TypeError while ctgan.fit()

Open AT9991 opened this issue 1 year ago • 1 comments

Environment Details

Google Colab

Error Description

TypeError Traceback (most recent call last) in <cell line: 1>() ----> 1 ctgan.fit(trial)

6 frames /usr/local/lib/python3.10/dist-packages/rdt/transformers/base.py in _set_seed(self, data) 365 hash_value = self.columns[0] 366 for value in data.head(5): --> 367 hash_value += str(value) 368 369 hash_value = int(hashlib.sha256(hash_value.encode('utf-8')).hexdigest(), 16)

TypeError: unsupported operand type(s) for +=: 'int' and 'str'

Steps to reproduce

!pip install ctgan from ctgan import CTGAN data = pd.read_csv(...) ctgan = CTGAN(epochs=100) ctgan.fit(data)

Paste the command(s) you ran and the output.
If there was a crash, please include the traceback here.

AT9991 avatar Jan 05 '24 06:01 AT9991

I was facing the same problem. There may be a problem with your column names, they should be strings.

aarishmaqsood avatar Jan 24 '24 14:01 aarishmaqsood

Hi @AT9991 and @aarishmaqsood, would either of you be able to share some CSV data that we can use to replicate this?

BTW instead of using the CTGAN library directly, I would highly recommend using the SDV library. You can access the CTGAN Synthesizer via SDV. Doing so will allow you to make use of additional features -- such as better data pre-processing, customizations such as constraints, and conditional sampling.

I actually wonder whether you would still encounter this bug in SDV, since there is a lot more data validation and checking we do there. Here is a tutorial that uses CTGAN via the SDV library.

npatki avatar Apr 16 '24 23:04 npatki

@npatki Thank you for your response. I have fixed my problem. In the future I will use your suggested solution.

aarishmaqsood avatar Apr 17 '24 01:04 aarishmaqsood

Great to hear @aarishmaqsood. Could you describe what fixed your problem? In case other others have the same issue, I can refer them here. Thanks.

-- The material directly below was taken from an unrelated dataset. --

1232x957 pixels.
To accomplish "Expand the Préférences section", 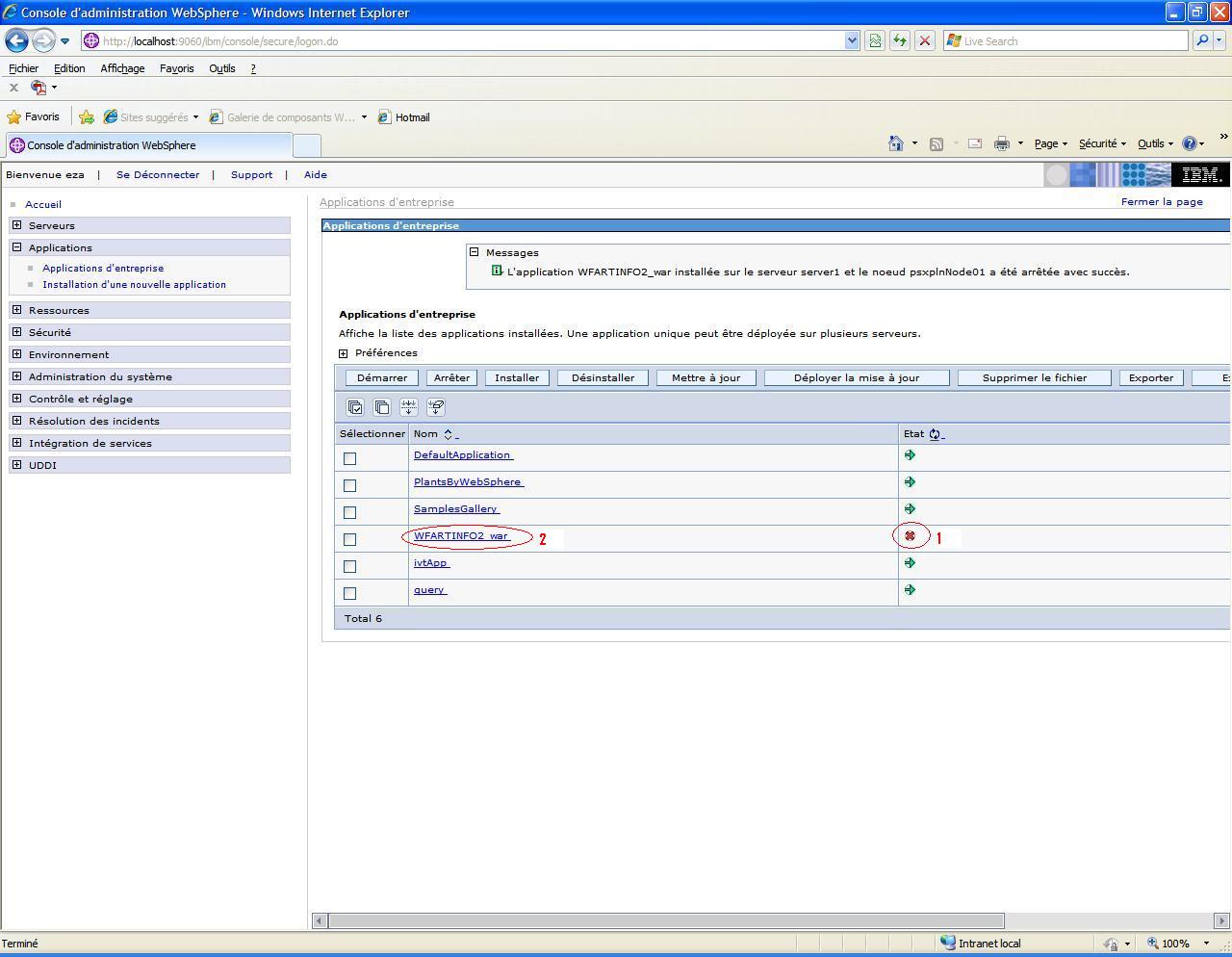I will pos(344,353).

npatki avatar Apr 17 '24 14:04 npatki

@npatki Here is the Colab link, where I have replicated the error and provided the solution as well. This problem occurs in version 1.5.0. Below are the code snippets that illustrate both the problem and the solution.

Reproducing the Error

!pip install sdv==1.5.0

import numpy as np
import pandas as pd
from sdv.metadata import SingleTableMetadata
from sdv.single_table import CTGANSynthesizer

# Generate sample data
num_rows = 100
num_cols = 20
data = {i+1: np.random.randint(0, 100, size=num_rows) for i in range(num_cols)}
df = pd.DataFrame(data)

# create metadata from the DataFrame
metadata = SingleTableMetadata()
metadata.detect_from_dataframe(data=df)

# Initialize the synthesizer (this is where the error occurs)
synthesizer = CTGANSynthesizer(metadata=metadata)

Solution

# Convert column names to strings
df.columns = ['col_' + str(i) for i in range(1, len(df.columns) + 1)]

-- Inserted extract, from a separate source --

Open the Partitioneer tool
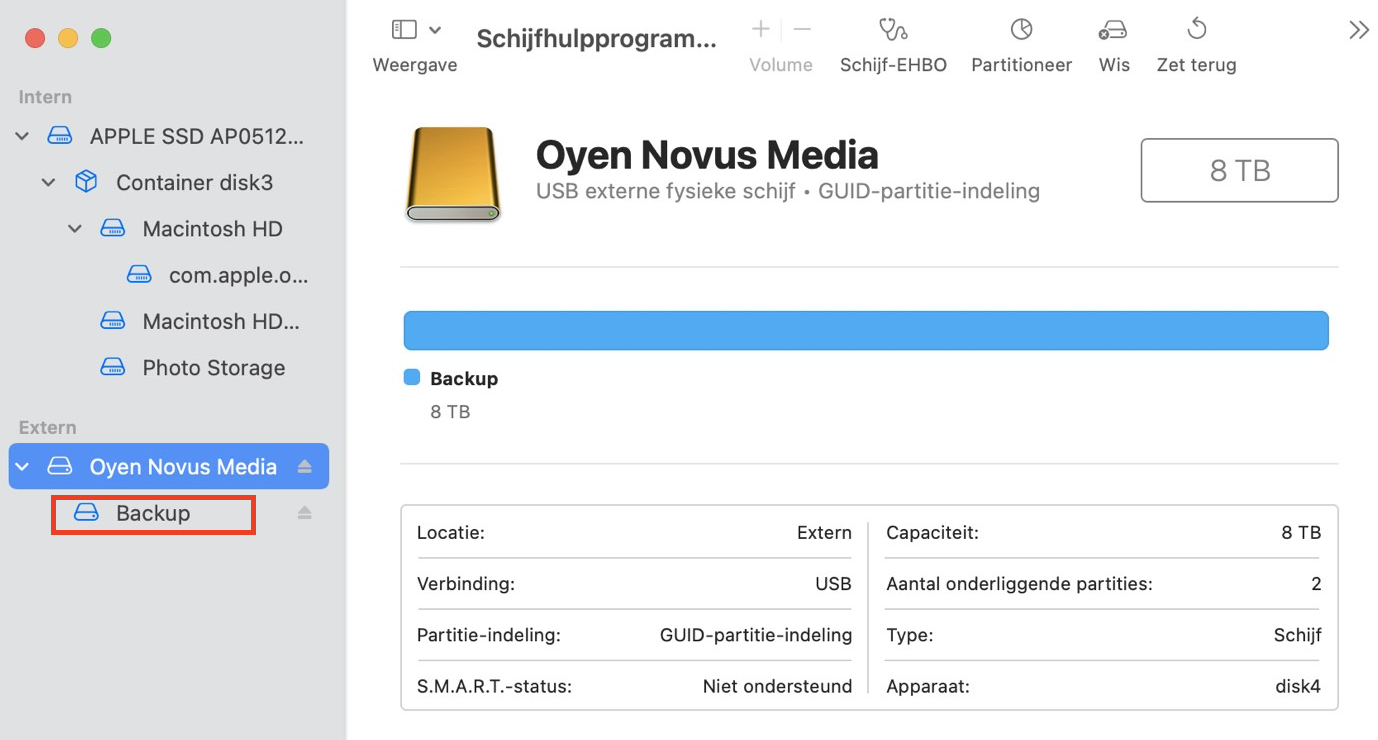The width and height of the screenshot is (1378, 740). 1021,42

# Re-create metadata for the table with corrected column names
metadata = SingleTableMetadata()
metadata.detect_from_dataframe(data=df)

# Initialize the synthesizer with corrected metadata
synthesizer = CTGANSynthesizer(metadata=metadata)

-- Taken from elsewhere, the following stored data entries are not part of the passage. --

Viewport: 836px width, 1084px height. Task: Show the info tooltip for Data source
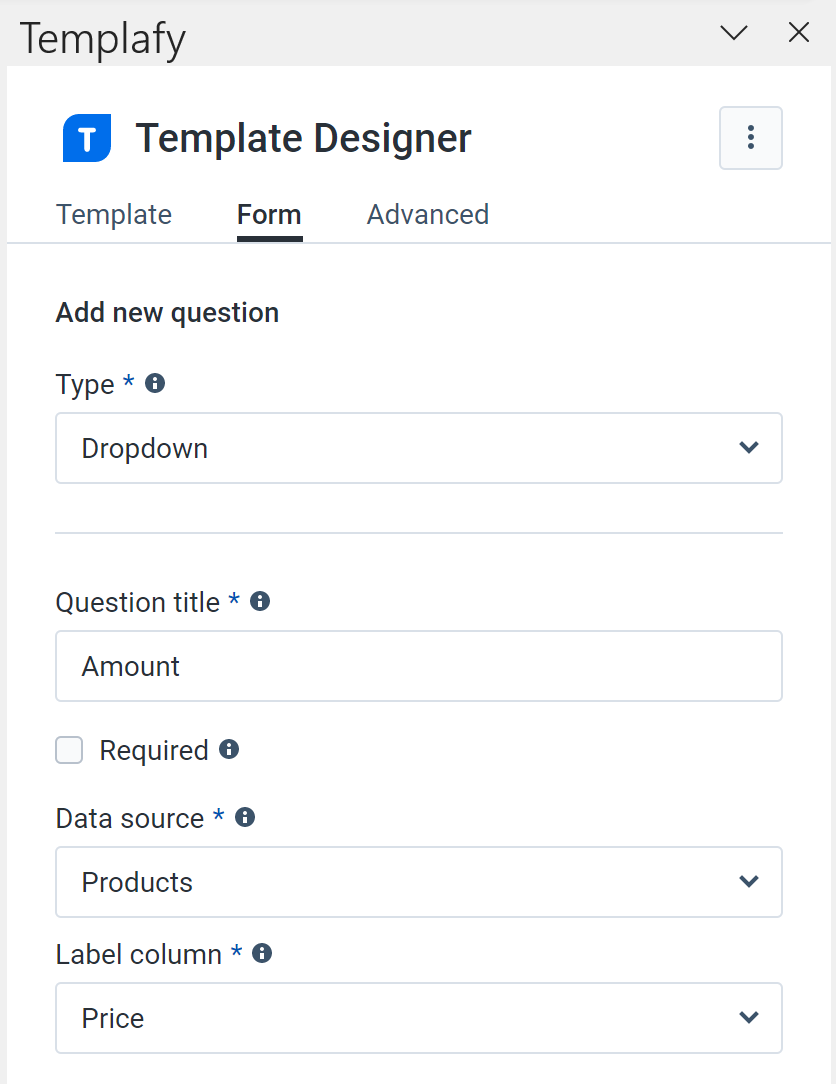[245, 817]
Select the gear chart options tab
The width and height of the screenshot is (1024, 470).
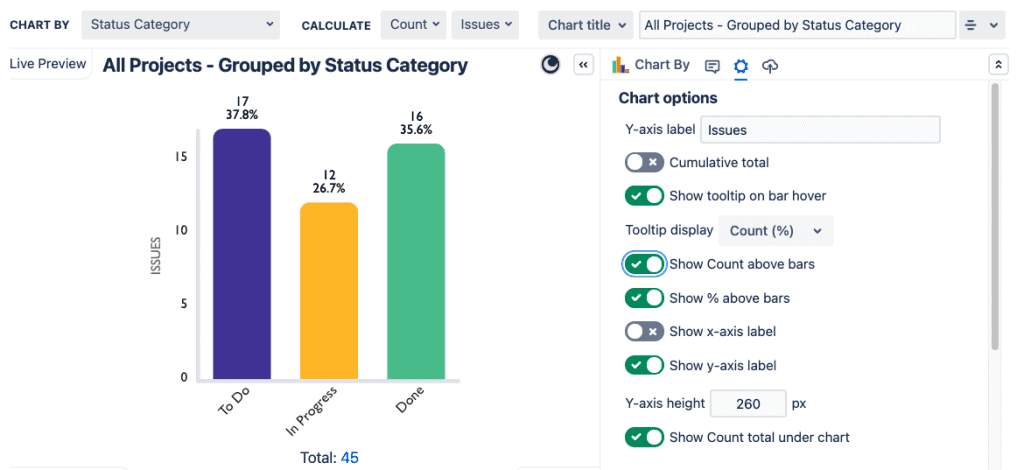(741, 66)
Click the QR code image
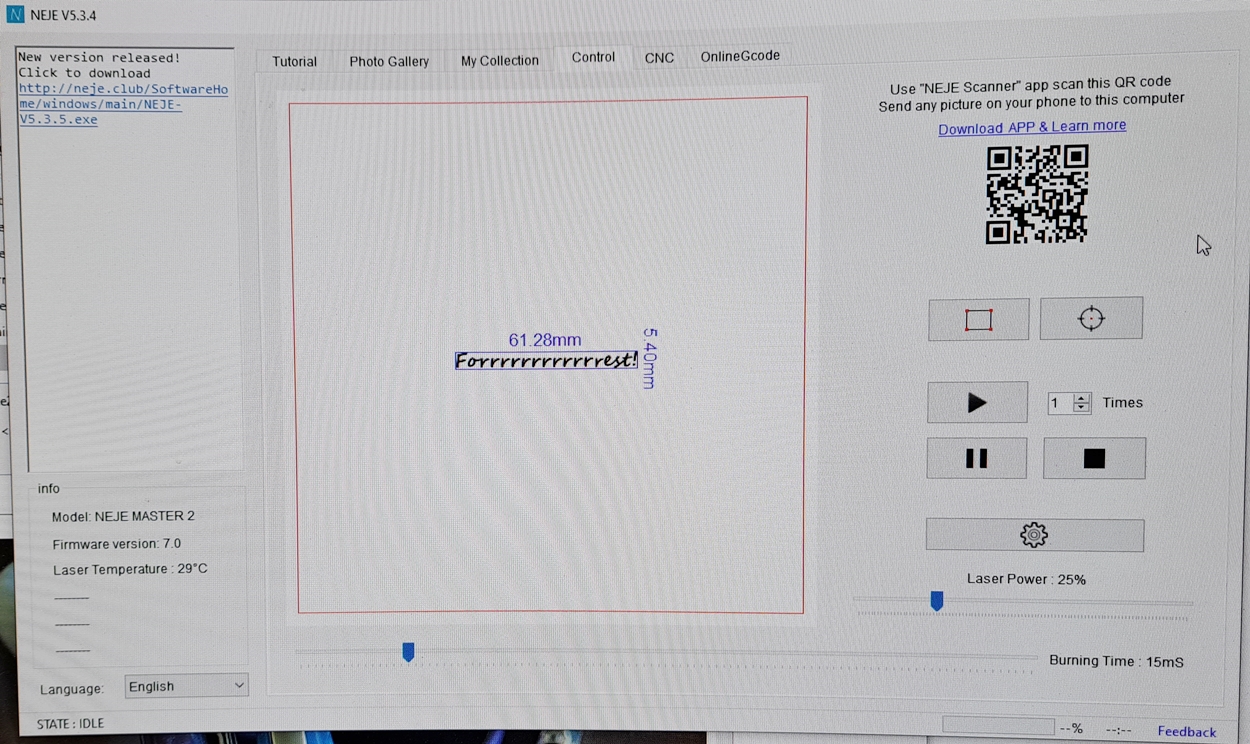1250x744 pixels. pos(1037,194)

aarishmaqsood avatar Apr 18 '24 06:04 aarishmaqsood

Hi @aarishmaqsood, very much appreciate the detailed code and notebook.

Note that I have replicated this issue on the latest SDV (1.12.0) also. Here are a few things I discovered:

  1. The metadata auto-detection no longer works on SDV 1.12.0. I have filed an issue for it at SDV #1933
  2. The fit problem isn't isolated to CTGAN. None of the SDV synthesizers work with this type of data and all produce the same error. I have filed a generic issue at SDV #1935

Since we now have the above two issues filed in our main SDV library, I will mark this one as a duplicate.

In the meantime, for anyone else running into the issue, I suggest using @aarishmaqsood 's simple workaround that converts the column names from integers to strings.

Thanks all for helping uncover this. For any related discussion, please feel free to comment on either of the SDV issues linked above.

npatki avatar Apr 18 '24 22:04 npatki